Cela explique que les salariés consentent à sacrifier leur vie aux tâches mortifères qu'on leur impose, à s'exposer aux cancérigènes, aux toxiques et, pour ceux qui sont affectés aux guerres intercapitalistes, aux armes de destructions mises entre leurs mains. Ils se doutent que ces «moyens de production» les tueront au travail ou dès la retraite. Ils savent que leur espérance de vie sera réduite de plusieurs années par rapport à celle de leurs adversaires; pourtant ils se soumettent, faute de vouloir résister. Une fois atteints dans leur intégrité physique ou mentale, plutôt que de s'élever contre leur empoisonneur, la plupart se contentent de quémander l'indemnisation pour les dégâts subis. Ils marchandent leur souffrance et leur mort comme ils l'ont fait de leur vie.

Étant aliénés au point de sacrifier leur existence et celle de leurs semblables pour d'illusoires maintiens de leur emploi, promotions, augmentations ou promesses de consommation accrue, la grande majorité des travailleurs ont été jetés dans le camp des destructivistes.

La planète et l'humanité vont mal et une sortie de l'impasse productiviste est plus qu'incertaine. Osons poser la question: à qui la faute? Aux méchants décideurs, pollueurs, empoisonneurs des hommes et de leur environnement? Pas si simple! Qui sont les complices de leur criminelle cupidité? Qui exécute leurs basses besognes? Qui polluent, qui empoisonnent leurs semblables? Qui sont ceux qui répriment, excluent ou tuent sous prétexte d'exécuter les ordres? On connaît la chanson: «on ne pouvait pas savoir», «on n’avait pas le choix», «on n'a fait qu'obéir». C'est ainsi que les criminels tentaient d'échapper à la vindicte publique !

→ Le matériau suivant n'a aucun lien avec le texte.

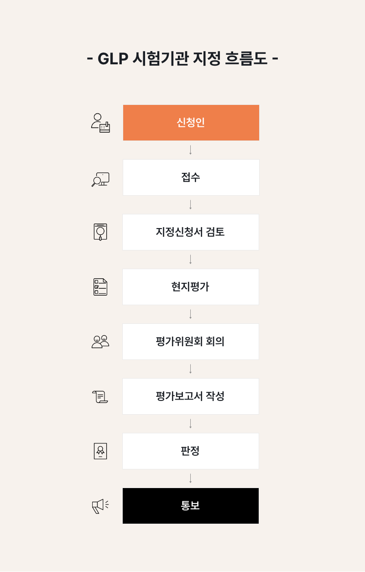
Task: Click the two-people icon beside 평가위원회 회의
Action: pyautogui.click(x=100, y=342)

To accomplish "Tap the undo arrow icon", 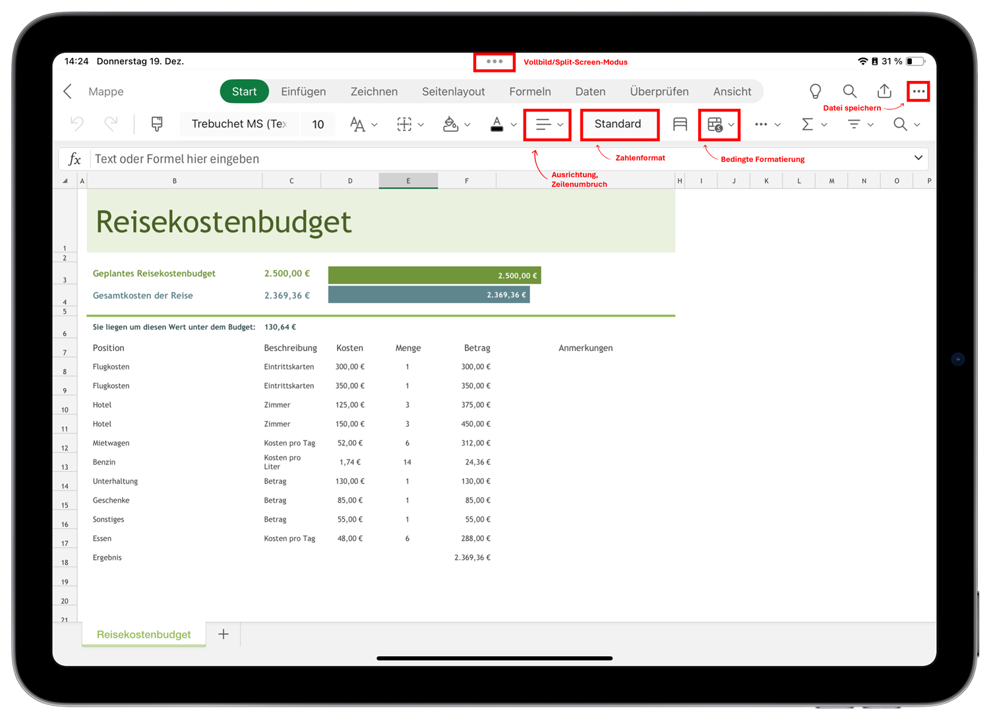I will coord(77,124).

Le libre arbitre, la conscience de classe, le respect humain, la quête de liberté ne sont pas des concepts obsolètes. Chacun est libre de faire valoir ses convictions et d'imposer ses choix. Mais l'intégrité morale a son prix. Il peut en coûter un emploi, un revenu, une promotion, la misère même, mais qu'importe ?

Jadis, le renversement du destructivisme capitaliste pouvait découler de grèves générales, d'occupations d'usines, de sabotage de la production. Aujourd'hui le système dominant a acquis une telle emprise sur la conscience des dominés que seul compte le refus catégorique de la moindre compromission avec les fossoyeurs de l'humanité.

Refus de parvenir, refus de s'enrichir, de subir. Refus de céder à la moindre compromission susceptible d'affecter l'intégrité et la dignité de ses semblables, vivants ou à naître. Grâce à ces refus, tous les travaux serviles, stériles et meurtriers seraient bannis. Les usines de produits superflus, de matières nuisibles et d'armement seraient désertées, les installations nucléaires civiles et militaires démantelées au profit d'une production qui respecte la vie des êtres et de la nature.

Alors, en échange d'argent, de confort et de luxe, nous aurons retrouvé le temps de vivre, de penser et de créer. La fin de l'histoire? Bien au contraire! Le début d'une nouvelle qui, cette fois, sera sûrement la bonne!